AUTHOR=Natrayan L. , Janardhan Gorti , Paramasivam Prabhu , Dhanasekaran Seshathiri 

TITLE=Enhancing mechanical performance of TiO2 filler with Kevlar/epoxy-based hybrid composites in a cryogenic environment: a statistical optimization study using RSM and ANN methods

JOURNAL=Frontiers in Materials

VOLUME=Volume 10 - 2023

YEAR=2023

URL=https://www.frontiersin.org/journals/materials/articles/10.3389/fmats.2023.1267514

DOI=10.3389/fmats.2023.1267514

ISSN=2296-8016

ABSTRACT=The main aim of the present research work is to investigate the mechanical performance of the different weight proportions of nano TiO2 combined with Kevlar fiber-based hybrid composites under cryogenic conditions.
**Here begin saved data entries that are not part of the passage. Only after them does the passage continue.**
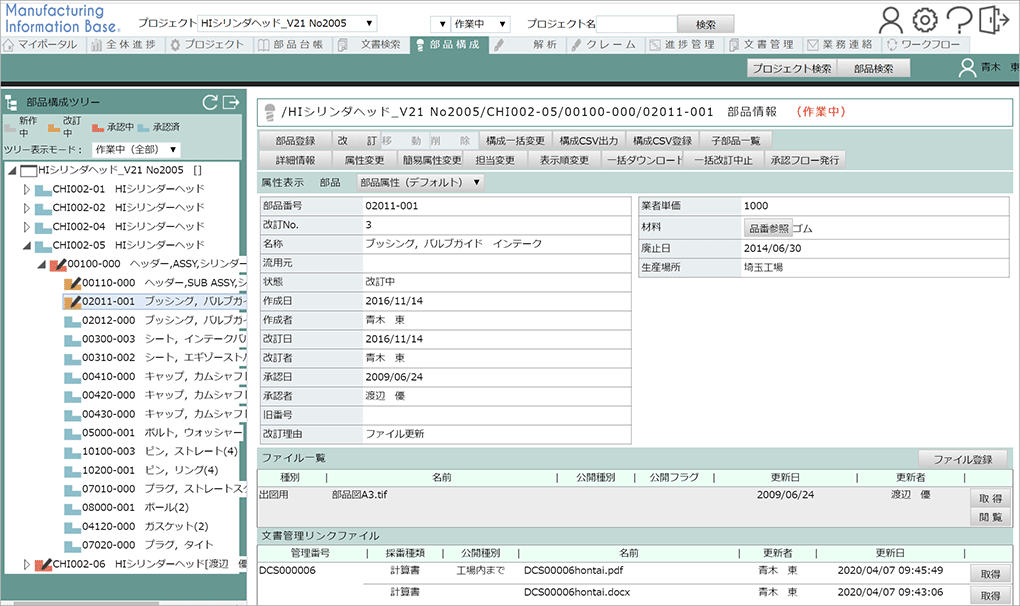Click the export icon in tree panel header
This screenshot has width=1020, height=606.
pos(231,101)
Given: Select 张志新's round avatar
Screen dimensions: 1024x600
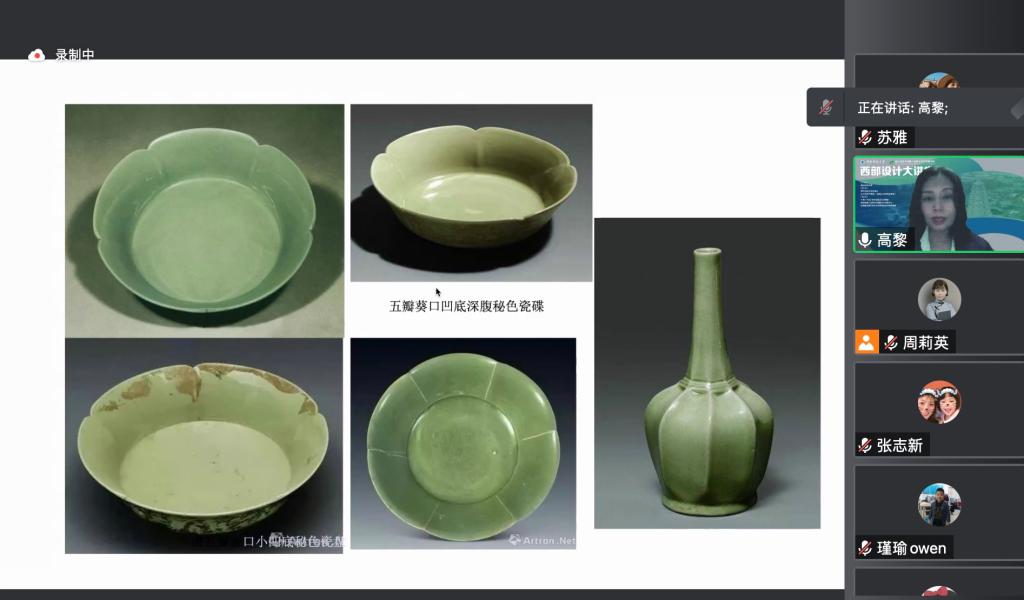Looking at the screenshot, I should [939, 402].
To achieve the mentioned objectives, the following parameters were considered: (i) Kevlar fiber mat type (100 and 200 gsm), (ii) weight proportions of TiO2 nanofiller (2 and 6 wt.%), and (iii) cryogenic processing time (10 to 30 min at -196 ºC). The composites were fabricated through compression molding techniques. After fabrication, the mechanical characteristics of the prepared nanocomposites, like tensile, bending, and impact properties, were evaluated. The optimal mechanical strength of nano-filler-based composites was analyzed using response surface methodology (RSM) and artificial neural networks (ANN). The following compositions, such as 4 weight percentages of nano TiO2 filler, 200 gsm of Kevlar fiber mat, and 20 minutes of cryogenic treatment, were shown to produce the maximum mechanical strength (65.47 MPa of tensile, 97.34 MPa of flexural, and 52.82 J/m2 of impact). This is because residual strains are produced at low temperatures (cryogenic treatment) due to unstable matrices and fiber contraction. The aforementioned interfacial stress helps to maintain a relationship between the reinforcement and resin and improve adhesion, leading to improved results. Based on the statistical evaluation, the ratio of correlation (R2), mean square deviation and average error function of the experimental and validation data sets of the experimental models were analyzed. The ANN displays 0.9864 values for impact, 0.9842 for flexural, and 0.9764 for tensile. ANN and RSM models were used to forecast the mechanical efficiency of the suggested nanocomposites with up to 95% reliability.